The energy crisis may have ignited public fury, but it has also paved the way for a historic payoff. In 2023, the five largest oil companies are expected to break all records, distributing over $100 billion to investors.
The five super-majors-British Petroleum, Shell, Chevron, ExxonMobil, and TotalEnergies-showered shareholders with dividend payments and share buybacks worth $104 billion in the 2022 calendar year, according to the Institute for Energy Economics and Financial Analysis (IEEFA).
According to a Guardian report, the bumper payouts followed a year of record profits for big oil and gas companies after Russia’s invasion of Ukraine upended global energy markets, triggering a rise in the international price of Brent crude and record gas prices across Europe.
Financial analysts at IEEFA said the companies were likely to pay even greater shareholder distributions this year despite weaker commodity market prices leading to lower profits.

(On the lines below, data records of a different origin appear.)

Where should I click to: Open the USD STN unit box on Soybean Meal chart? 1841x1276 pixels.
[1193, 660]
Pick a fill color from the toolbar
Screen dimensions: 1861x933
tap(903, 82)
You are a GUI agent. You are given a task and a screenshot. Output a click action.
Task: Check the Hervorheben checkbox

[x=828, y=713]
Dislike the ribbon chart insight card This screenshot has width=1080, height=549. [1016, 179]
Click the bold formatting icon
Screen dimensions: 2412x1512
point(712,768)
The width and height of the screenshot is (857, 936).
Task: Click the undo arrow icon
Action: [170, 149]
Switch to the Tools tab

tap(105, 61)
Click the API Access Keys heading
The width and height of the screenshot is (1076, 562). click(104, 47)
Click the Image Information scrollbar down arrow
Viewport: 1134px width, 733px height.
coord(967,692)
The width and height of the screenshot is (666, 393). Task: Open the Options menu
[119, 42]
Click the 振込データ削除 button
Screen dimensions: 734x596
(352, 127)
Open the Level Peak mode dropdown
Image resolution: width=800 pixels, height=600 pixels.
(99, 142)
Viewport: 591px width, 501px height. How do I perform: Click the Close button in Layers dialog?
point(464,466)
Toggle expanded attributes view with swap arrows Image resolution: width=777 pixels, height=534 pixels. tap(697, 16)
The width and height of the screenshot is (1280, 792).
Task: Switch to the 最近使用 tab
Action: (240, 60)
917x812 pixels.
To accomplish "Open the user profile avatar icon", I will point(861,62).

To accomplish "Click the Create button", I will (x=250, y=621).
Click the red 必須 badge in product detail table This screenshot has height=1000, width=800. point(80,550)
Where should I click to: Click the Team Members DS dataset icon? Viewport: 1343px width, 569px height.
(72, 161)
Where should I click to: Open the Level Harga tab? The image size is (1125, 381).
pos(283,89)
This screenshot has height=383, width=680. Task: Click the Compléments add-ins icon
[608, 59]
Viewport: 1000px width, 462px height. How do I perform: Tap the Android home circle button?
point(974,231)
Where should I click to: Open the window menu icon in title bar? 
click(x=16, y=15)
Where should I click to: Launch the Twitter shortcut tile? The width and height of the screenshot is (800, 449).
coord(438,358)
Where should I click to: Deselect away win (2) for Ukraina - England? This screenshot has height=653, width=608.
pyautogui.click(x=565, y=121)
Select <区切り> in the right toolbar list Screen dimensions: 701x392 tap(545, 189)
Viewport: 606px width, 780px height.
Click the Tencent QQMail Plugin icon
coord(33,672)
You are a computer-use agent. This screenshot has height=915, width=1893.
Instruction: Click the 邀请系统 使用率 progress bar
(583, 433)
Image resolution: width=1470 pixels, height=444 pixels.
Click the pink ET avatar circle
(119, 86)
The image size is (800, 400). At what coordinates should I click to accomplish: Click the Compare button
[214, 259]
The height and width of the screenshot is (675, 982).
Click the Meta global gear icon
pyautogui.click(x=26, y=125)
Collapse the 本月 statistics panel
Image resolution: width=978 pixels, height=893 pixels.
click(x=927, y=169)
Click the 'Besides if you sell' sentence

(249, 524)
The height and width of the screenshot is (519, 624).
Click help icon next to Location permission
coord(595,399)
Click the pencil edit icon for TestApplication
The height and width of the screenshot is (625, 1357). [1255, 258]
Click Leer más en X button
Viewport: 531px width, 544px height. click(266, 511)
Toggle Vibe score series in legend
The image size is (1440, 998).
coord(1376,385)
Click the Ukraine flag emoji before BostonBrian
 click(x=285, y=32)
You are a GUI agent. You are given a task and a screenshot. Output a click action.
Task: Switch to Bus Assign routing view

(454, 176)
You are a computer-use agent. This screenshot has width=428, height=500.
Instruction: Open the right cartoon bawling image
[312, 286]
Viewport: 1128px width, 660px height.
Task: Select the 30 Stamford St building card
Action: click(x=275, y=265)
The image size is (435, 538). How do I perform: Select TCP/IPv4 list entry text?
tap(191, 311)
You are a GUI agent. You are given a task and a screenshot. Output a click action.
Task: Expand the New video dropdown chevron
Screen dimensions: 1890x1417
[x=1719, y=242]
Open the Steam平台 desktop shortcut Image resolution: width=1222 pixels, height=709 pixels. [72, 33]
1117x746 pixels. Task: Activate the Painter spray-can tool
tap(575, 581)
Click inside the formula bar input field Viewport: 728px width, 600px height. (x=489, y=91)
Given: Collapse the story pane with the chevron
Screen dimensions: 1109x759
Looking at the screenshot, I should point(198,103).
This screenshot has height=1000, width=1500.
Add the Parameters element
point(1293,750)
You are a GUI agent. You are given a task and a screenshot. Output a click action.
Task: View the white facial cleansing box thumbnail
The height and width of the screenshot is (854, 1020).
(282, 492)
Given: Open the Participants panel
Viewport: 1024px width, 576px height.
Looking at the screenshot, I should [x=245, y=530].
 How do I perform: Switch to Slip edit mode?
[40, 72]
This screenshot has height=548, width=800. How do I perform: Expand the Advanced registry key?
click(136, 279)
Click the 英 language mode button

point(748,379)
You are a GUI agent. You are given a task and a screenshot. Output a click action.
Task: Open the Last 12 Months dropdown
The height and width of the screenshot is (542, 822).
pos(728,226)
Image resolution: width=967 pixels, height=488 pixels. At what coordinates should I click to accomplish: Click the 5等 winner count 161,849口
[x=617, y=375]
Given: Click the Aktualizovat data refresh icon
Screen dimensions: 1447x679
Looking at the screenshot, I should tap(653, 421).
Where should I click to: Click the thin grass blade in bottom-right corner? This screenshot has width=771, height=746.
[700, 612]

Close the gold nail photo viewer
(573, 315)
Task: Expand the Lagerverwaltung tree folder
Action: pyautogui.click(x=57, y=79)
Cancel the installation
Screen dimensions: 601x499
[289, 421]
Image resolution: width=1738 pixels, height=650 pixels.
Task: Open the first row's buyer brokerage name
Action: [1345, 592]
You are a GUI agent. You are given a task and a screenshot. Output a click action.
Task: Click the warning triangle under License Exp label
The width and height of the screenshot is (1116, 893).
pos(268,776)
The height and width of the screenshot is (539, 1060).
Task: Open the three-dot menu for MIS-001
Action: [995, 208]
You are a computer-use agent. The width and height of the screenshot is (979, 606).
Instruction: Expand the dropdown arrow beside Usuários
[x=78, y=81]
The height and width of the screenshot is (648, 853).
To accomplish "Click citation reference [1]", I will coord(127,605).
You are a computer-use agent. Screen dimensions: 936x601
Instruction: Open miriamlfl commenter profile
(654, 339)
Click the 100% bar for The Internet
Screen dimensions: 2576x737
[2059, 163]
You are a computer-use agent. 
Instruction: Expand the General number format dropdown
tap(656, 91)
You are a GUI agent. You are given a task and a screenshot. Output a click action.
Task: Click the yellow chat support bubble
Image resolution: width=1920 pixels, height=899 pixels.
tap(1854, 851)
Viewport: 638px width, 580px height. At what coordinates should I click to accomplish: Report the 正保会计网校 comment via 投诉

The payouts will also follow a year that is expected to have been hotter than any other on record, with the climate emergency leading to a series of extreme weather events.
“At the current pace of distributions via share buybacks and dividends, these five super-majors could set a record for distributions to shareholders in 2023, topping the $104 billion spent during the 2022 calendar year,” Trey Cowan, an analyst at the IEEFA, said.
The decision to reward shareholders with record payouts at a time of hardship for many could exacerbate public anger towards oil companies, which calls for increased regulation. While these payouts may benefit shareholders, they are unlikely to significantly impact oil prices, which are primarily driven by global market forces.